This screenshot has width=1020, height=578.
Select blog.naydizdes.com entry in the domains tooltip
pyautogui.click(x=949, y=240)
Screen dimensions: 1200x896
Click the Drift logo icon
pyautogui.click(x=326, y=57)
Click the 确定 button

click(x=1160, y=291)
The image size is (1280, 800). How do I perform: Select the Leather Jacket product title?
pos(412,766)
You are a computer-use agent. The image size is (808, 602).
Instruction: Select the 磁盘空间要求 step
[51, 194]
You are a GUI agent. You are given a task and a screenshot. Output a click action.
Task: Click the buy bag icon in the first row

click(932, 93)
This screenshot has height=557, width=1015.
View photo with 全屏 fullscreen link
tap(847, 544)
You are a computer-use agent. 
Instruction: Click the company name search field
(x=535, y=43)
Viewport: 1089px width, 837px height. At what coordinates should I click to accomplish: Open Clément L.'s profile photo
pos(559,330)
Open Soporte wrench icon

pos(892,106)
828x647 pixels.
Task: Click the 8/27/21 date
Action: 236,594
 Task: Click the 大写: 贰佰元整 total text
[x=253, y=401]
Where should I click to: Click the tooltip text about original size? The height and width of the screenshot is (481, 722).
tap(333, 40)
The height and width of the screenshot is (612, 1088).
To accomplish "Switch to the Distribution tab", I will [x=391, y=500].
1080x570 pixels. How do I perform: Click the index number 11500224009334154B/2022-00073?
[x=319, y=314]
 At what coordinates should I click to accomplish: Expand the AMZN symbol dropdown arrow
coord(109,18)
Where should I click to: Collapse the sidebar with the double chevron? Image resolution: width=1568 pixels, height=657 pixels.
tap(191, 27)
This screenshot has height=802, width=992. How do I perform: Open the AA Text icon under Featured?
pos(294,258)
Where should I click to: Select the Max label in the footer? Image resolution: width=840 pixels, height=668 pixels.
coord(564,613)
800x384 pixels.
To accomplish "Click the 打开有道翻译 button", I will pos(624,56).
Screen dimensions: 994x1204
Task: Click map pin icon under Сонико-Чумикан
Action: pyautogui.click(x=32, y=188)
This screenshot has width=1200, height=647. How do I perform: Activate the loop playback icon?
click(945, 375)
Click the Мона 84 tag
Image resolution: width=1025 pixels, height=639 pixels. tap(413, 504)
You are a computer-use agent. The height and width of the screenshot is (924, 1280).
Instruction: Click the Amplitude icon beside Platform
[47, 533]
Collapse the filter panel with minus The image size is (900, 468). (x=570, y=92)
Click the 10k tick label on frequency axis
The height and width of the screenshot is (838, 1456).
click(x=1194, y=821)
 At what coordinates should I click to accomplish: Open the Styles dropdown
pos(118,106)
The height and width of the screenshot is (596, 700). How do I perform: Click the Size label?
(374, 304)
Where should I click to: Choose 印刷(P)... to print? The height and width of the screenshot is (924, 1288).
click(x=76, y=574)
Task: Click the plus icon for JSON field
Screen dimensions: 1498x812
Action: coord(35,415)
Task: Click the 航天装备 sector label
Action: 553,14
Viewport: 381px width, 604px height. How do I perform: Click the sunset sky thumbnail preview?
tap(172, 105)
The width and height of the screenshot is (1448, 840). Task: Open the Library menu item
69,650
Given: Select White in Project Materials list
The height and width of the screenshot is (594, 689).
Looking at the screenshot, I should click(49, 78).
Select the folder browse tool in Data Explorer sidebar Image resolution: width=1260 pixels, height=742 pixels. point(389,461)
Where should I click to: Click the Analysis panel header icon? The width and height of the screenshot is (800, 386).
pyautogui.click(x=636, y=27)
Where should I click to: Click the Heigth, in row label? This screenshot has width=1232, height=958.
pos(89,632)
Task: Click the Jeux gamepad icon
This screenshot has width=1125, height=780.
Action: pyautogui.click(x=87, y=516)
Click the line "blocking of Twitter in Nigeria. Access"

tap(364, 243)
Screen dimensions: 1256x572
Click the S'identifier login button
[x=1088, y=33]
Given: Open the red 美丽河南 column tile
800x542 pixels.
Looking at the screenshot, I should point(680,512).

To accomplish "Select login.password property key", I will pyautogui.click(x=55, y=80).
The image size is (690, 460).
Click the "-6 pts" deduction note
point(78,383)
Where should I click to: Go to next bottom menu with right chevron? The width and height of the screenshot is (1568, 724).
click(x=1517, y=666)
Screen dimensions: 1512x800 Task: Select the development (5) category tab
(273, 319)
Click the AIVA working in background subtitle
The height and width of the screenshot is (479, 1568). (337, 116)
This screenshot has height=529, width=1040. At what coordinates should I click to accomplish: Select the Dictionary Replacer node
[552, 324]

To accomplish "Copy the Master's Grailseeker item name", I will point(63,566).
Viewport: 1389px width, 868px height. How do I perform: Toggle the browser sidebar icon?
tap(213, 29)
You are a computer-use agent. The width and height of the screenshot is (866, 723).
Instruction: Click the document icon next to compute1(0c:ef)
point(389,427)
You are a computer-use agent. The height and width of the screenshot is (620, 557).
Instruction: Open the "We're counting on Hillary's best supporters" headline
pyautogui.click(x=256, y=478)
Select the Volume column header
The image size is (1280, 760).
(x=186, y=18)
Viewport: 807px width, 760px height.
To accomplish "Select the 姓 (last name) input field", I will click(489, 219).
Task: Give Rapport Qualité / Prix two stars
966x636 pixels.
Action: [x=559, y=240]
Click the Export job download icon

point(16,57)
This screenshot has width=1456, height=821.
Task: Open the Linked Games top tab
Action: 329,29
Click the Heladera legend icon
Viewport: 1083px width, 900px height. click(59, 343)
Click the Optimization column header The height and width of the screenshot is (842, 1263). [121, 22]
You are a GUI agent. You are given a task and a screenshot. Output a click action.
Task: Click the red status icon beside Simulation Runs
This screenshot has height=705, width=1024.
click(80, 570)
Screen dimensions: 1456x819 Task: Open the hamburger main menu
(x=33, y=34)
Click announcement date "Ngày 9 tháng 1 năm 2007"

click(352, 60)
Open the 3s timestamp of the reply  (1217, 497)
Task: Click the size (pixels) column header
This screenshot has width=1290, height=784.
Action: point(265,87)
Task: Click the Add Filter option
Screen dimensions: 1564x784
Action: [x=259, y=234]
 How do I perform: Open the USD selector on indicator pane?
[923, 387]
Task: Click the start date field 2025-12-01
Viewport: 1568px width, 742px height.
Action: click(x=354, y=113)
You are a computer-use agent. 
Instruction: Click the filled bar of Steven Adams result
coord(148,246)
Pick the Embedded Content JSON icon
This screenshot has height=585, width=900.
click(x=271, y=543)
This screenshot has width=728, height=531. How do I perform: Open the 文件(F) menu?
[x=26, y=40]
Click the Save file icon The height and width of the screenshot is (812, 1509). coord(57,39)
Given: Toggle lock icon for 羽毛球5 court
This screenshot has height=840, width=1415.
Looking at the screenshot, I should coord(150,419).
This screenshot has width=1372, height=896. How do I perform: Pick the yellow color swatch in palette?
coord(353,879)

——————

» **DIRECTIONS FOR THIS TASK**:
Output the records in full. Keep every character as it is.

» **RESULT OF THIS TASK**:
This screenshot has width=1020, height=578.
Select blog.naydizdes.com entry in the domains tooltip
pyautogui.click(x=949, y=240)
Screen dimensions: 1200x896
Click the Drift logo icon
pyautogui.click(x=326, y=57)
Click the 确定 button

click(x=1160, y=291)
The image size is (1280, 800). How do I perform: Select the Leather Jacket product title?
pos(412,766)
You are a computer-use agent. The image size is (808, 602).
Instruction: Select the 磁盘空间要求 step
[51, 194]
You are a GUI agent. You are given a task and a screenshot. Output a click action.
Task: Click the buy bag icon in the first row

click(932, 93)
This screenshot has height=557, width=1015.
View photo with 全屏 fullscreen link
tap(847, 544)
You are a computer-use agent. 
Instruction: Click the company name search field
(x=535, y=43)
Viewport: 1089px width, 837px height. At what coordinates should I click to accomplish: Open Clément L.'s profile photo
pos(559,330)
Open Soporte wrench icon

pos(892,106)
828x647 pixels.
Task: Click the 8/27/21 date
Action: 236,594
 Task: Click the 大写: 贰佰元整 total text
[x=253, y=401]
Where should I click to: Click the tooltip text about original size? The height and width of the screenshot is (481, 722).
tap(333, 40)
The height and width of the screenshot is (612, 1088).
To accomplish "Switch to the Distribution tab", I will [x=391, y=500].
1080x570 pixels. How do I perform: Click the index number 11500224009334154B/2022-00073?
[x=319, y=314]
 At what coordinates should I click to accomplish: Expand the AMZN symbol dropdown arrow
coord(109,18)
Where should I click to: Collapse the sidebar with the double chevron? Image resolution: width=1568 pixels, height=657 pixels.
tap(191, 27)
This screenshot has height=802, width=992. How do I perform: Open the AA Text icon under Featured?
pos(294,258)
Where should I click to: Select the Max label in the footer? Image resolution: width=840 pixels, height=668 pixels.
coord(564,613)
800x384 pixels.
To accomplish "Click the 打开有道翻译 button", I will pos(624,56).
Screen dimensions: 994x1204
Task: Click map pin icon under Сонико-Чумикан
Action: pyautogui.click(x=32, y=188)
This screenshot has width=1200, height=647. How do I perform: Activate the loop playback icon?
click(945, 375)
Click the Мона 84 tag
Image resolution: width=1025 pixels, height=639 pixels. tap(413, 504)
You are a computer-use agent. The height and width of the screenshot is (924, 1280).
Instruction: Click the Amplitude icon beside Platform
[47, 533]
Collapse the filter panel with minus The image size is (900, 468). (x=570, y=92)
Click the 10k tick label on frequency axis
The height and width of the screenshot is (838, 1456).
click(x=1194, y=821)
 At what coordinates should I click to accomplish: Open the Styles dropdown
pos(118,106)
The height and width of the screenshot is (596, 700). How do I perform: Click the Size label?
(374, 304)
Where should I click to: Choose 印刷(P)... to print? The height and width of the screenshot is (924, 1288).
click(x=76, y=574)
Task: Click the plus icon for JSON field
Screen dimensions: 1498x812
Action: coord(35,415)
Task: Click the 航天装备 sector label
Action: 553,14
Viewport: 381px width, 604px height. How do I perform: Click the sunset sky thumbnail preview?
tap(172, 105)
The width and height of the screenshot is (1448, 840). Task: Open the Library menu item
69,650
Given: Select White in Project Materials list
The height and width of the screenshot is (594, 689).
Looking at the screenshot, I should click(49, 78).
Select the folder browse tool in Data Explorer sidebar Image resolution: width=1260 pixels, height=742 pixels. point(389,461)
Where should I click to: Click the Analysis panel header icon? The width and height of the screenshot is (800, 386).
pyautogui.click(x=636, y=27)
Where should I click to: Click the Heigth, in row label? This screenshot has width=1232, height=958.
pos(89,632)
Task: Click the Jeux gamepad icon
This screenshot has width=1125, height=780.
Action: pyautogui.click(x=87, y=516)
Click the line "blocking of Twitter in Nigeria. Access"

tap(364, 243)
Screen dimensions: 1256x572
Click the S'identifier login button
[x=1088, y=33]
Given: Open the red 美丽河南 column tile
800x542 pixels.
Looking at the screenshot, I should point(680,512).

To accomplish "Select login.password property key", I will pyautogui.click(x=55, y=80).
The image size is (690, 460).
Click the "-6 pts" deduction note
point(78,383)
Where should I click to: Go to next bottom menu with right chevron? The width and height of the screenshot is (1568, 724).
click(x=1517, y=666)
Screen dimensions: 1512x800 Task: Select the development (5) category tab
(273, 319)
Click the AIVA working in background subtitle
The height and width of the screenshot is (479, 1568). (337, 116)
This screenshot has height=529, width=1040. At what coordinates should I click to accomplish: Select the Dictionary Replacer node
[552, 324]

To accomplish "Copy the Master's Grailseeker item name", I will point(63,566).
Viewport: 1389px width, 868px height. How do I perform: Toggle the browser sidebar icon?
tap(213, 29)
You are a computer-use agent. The width and height of the screenshot is (866, 723).
Instruction: Click the document icon next to compute1(0c:ef)
point(389,427)
You are a computer-use agent. The height and width of the screenshot is (620, 557).
Instruction: Open the "We're counting on Hillary's best supporters" headline
pyautogui.click(x=256, y=478)
Select the Volume column header
The image size is (1280, 760).
(x=186, y=18)
Viewport: 807px width, 760px height.
To accomplish "Select the 姓 (last name) input field", I will click(489, 219).
Task: Give Rapport Qualité / Prix two stars
966x636 pixels.
Action: [x=559, y=240]
Click the Export job download icon

point(16,57)
This screenshot has width=1456, height=821.
Task: Open the Linked Games top tab
Action: 329,29
Click the Heladera legend icon
Viewport: 1083px width, 900px height. click(59, 343)
Click the Optimization column header The height and width of the screenshot is (842, 1263). [121, 22]
You are a GUI agent. You are given a task and a screenshot. Output a click action.
Task: Click the red status icon beside Simulation Runs
This screenshot has height=705, width=1024.
click(80, 570)
Screen dimensions: 1456x819 Task: Open the hamburger main menu
(x=33, y=34)
Click announcement date "Ngày 9 tháng 1 năm 2007"

click(352, 60)
Open the 3s timestamp of the reply  (1217, 497)
Task: Click the size (pixels) column header
This screenshot has width=1290, height=784.
Action: point(265,87)
Task: Click the Add Filter option
Screen dimensions: 1564x784
Action: [x=259, y=234]
 How do I perform: Open the USD selector on indicator pane?
[923, 387]
Task: Click the start date field 2025-12-01
Viewport: 1568px width, 742px height.
Action: click(x=354, y=113)
You are a computer-use agent. 
Instruction: Click the filled bar of Steven Adams result
coord(148,246)
Pick the Embedded Content JSON icon
This screenshot has height=585, width=900.
click(x=271, y=543)
This screenshot has width=728, height=531. How do I perform: Open the 文件(F) menu?
[x=26, y=40]
Click the Save file icon The height and width of the screenshot is (812, 1509). coord(57,39)
Given: Toggle lock icon for 羽毛球5 court
This screenshot has height=840, width=1415.
Looking at the screenshot, I should coord(150,419).
This screenshot has width=1372, height=896. How do I perform: Pick the yellow color swatch in palette?
coord(353,879)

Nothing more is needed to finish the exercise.